Jack’s death is connected to the fire — but the “how” and “why” of it all is still a mystery. “This Is Us” creator Dan Fogelman told IndieWire on Tuesday night that it will become clear by the end of this season what truly happened to Jack and how it impacted Rebecca (Mandy Moore) and “big 3” kids Kate (Chrissy Metz), Randall (Sterling K. Brown) and Kevin (Justin Hartley).

“All the answers about how Jack died, it’s all going to happen this season but through the course of the season,” he said. “It was part of our pitch from inception that we were going to do this ‘Breaking Bad’ thing in the beginning.
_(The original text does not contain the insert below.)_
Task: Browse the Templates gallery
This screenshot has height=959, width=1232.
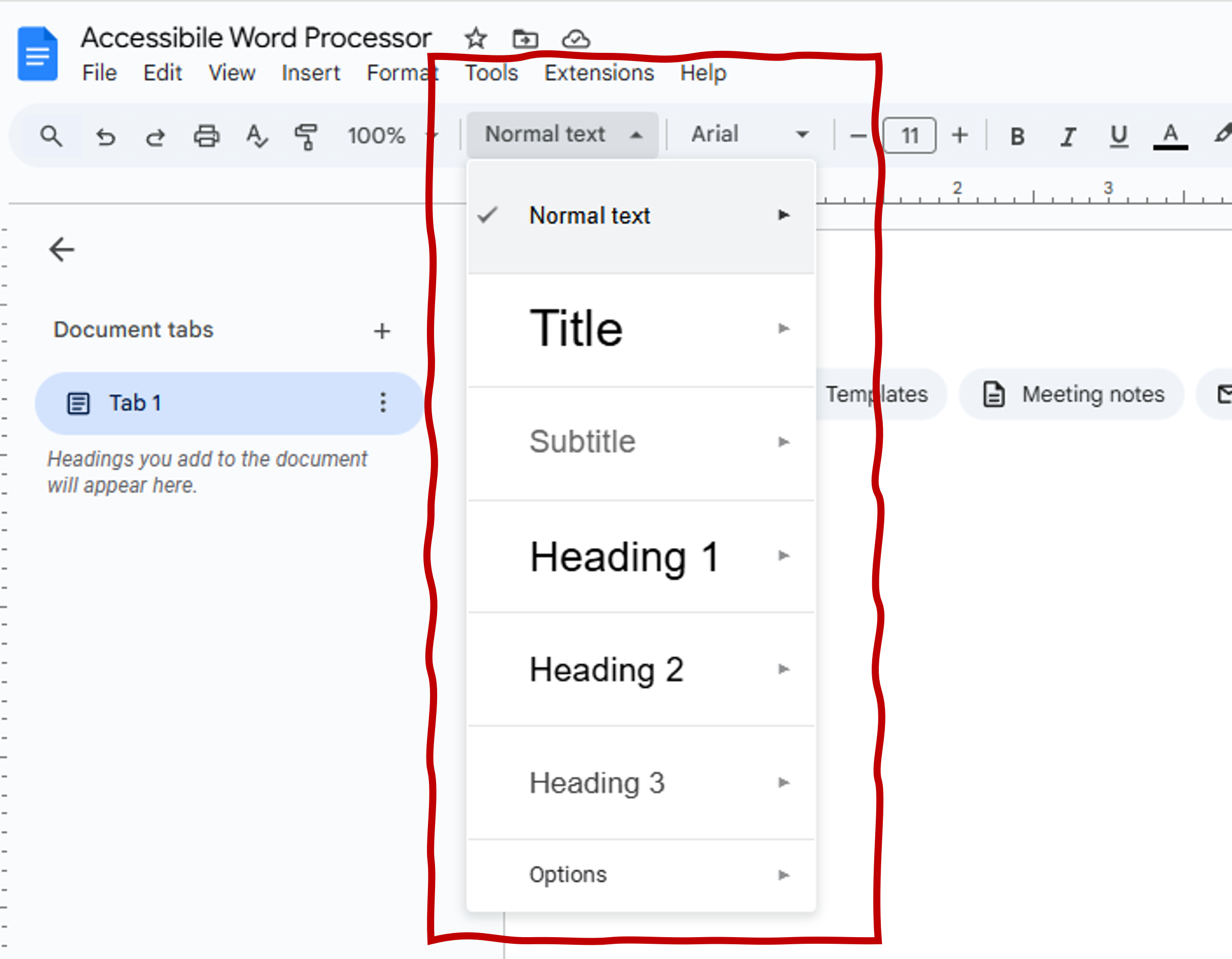Action: pyautogui.click(x=878, y=394)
You saw the image in this moment and in the course of the season you’re going to see how we got there. And we’re going to actually get there and see what transpired. So there’s still more to find out; hopefully now it allows people to focus on other things but keeps the intrigue.”

Here’s a roundup of what you need to know for Season 2.

Milo Ventimiglia, Mandy Moore and Dan FogelmanNBC 'This Is Us' TV show panel, TCA Summer Press Tour, Los Angeles, USA - 03 Aug 2017

Milo Ventimiglia, Mandy Moore, Dan Fogelman, Sterling K. Brown, Chrissy Metz

Buchan/Variety/REX/Shutterstock

The season premiere’s final two minutes is filled with clues.

As seen in 1997, on the day of Jack’s death, Kate is holding a dog, Randall has a redheaded girlfriend, Kevin has a broken leg and Rebecca is wearing a Pittsburgh Steelers jersey.

“I think our closest fans can watch every moment of the last two minutes, like the Zapruder film. Nothing has been done accidentally,” Fogelman said. “Whether it be Kate feeling responsible for her father’s death, things we’re going to reveal about Kevin, or things we’re seen in the final ending of the show in the last two minutes. We’re not doing this willy-nilly. Everything has a point and a reason. Every little detail, and it will match up.”

That ending was only shot less than two weeks ago, in order to keep it a secret.

Fogelman and his team are so eager to prevent spoilers that they built the burnt-out home, as seen at the end of the episode, in a hush-hush location five hours away from Los Angeles. They used fake signs and code words to keep the set under wraps. And even NBC Entertainment president Jennifer Salke had to visit the “This Is Us” edit bays to get a sneak peek.

“It took six months of planning,” said Fogelman, who admitted it was a lot of work for what amounted to 30 seconds of filming.

“I wanted those who watch the show in real time or quickly on DVR without things being spoiled to have that experience,” he said. “It’s meant to be one of those television moments that hopefully provides an answer and takes your legs out and is a cliffhanger and an answer all at once. I wanted our fans to have that experience and if it slowly starts leaking online, it becomes a different thing.”

The idea to link Jack’s death to a house fire was part of the plan from the very beginning.

“There was never another idea,” Fogelman said. “Day One, I said I had this image in my head of what had happened to him. I told it when I delivered my script to NBC. I said, ‘You have to know what happens in Seasons 1, 2,, 3 and 4; you have to know what happened to Jack; and you have to know when we’re going to show it and how we’re going to show it.’

“I pitched what we’re seeing right now, and I told the cast so they knew how to execute their characters,” Fogelman said. “They’ve known all along too. There was no other ending. We have these characters in our minds’ eye and this is what happened to them.”

THIS IS US -- "A Father's Advice" Episode 201 -- Pictured: Milo Ventimiglia as Jack -- (Photo by: Ron Batzdorff/NBC)

Milo Ventimiglia in “This Is Us”

Ron Batzdorff/NBC

Yes, that means the Jack really did die because of a fire; no surprise twist is coming.

“We’re not misdirecting, he didn’t die four years later,” Fogelman said.

Fogelman is just as surprised as you about the timing of this week’s Kardashian joke.

In this week’s episode, Kevin joked about how the Kardashians are multiplying — just as Khloe Kardashian and Kylie Jenner have been revealed to be pregnant.

“We’re a fan of the Kardashians in my household,” Fogelman said. “It’s a line said with love because she wants to come out and visit the Kardashians to see where they go. We watch it. It’s our guilty pleasure at home. I have friends who work on the show. But I had no idea they would be having another child right as the show released. There’s a lot of them on TV.”

Keep your tissues handy: This is going to be an emotional season.

“It’s going to be a heavy ride, filled with equal parts comedy and sadness. And some really heavy, devastating stuff,” Fogelman said. “By the end of the season, I think we will all have gone through something together and come out on the other side. In this day and age and this show, our goal is to never just brutalize people and leave them brutalized. It may happen in an episode from week to week, but it’s not our long-term plan. Our belief is even in tragedy, despair, loss, there’s a way to come through it. That’s what we’ll be exploring throughout the season.”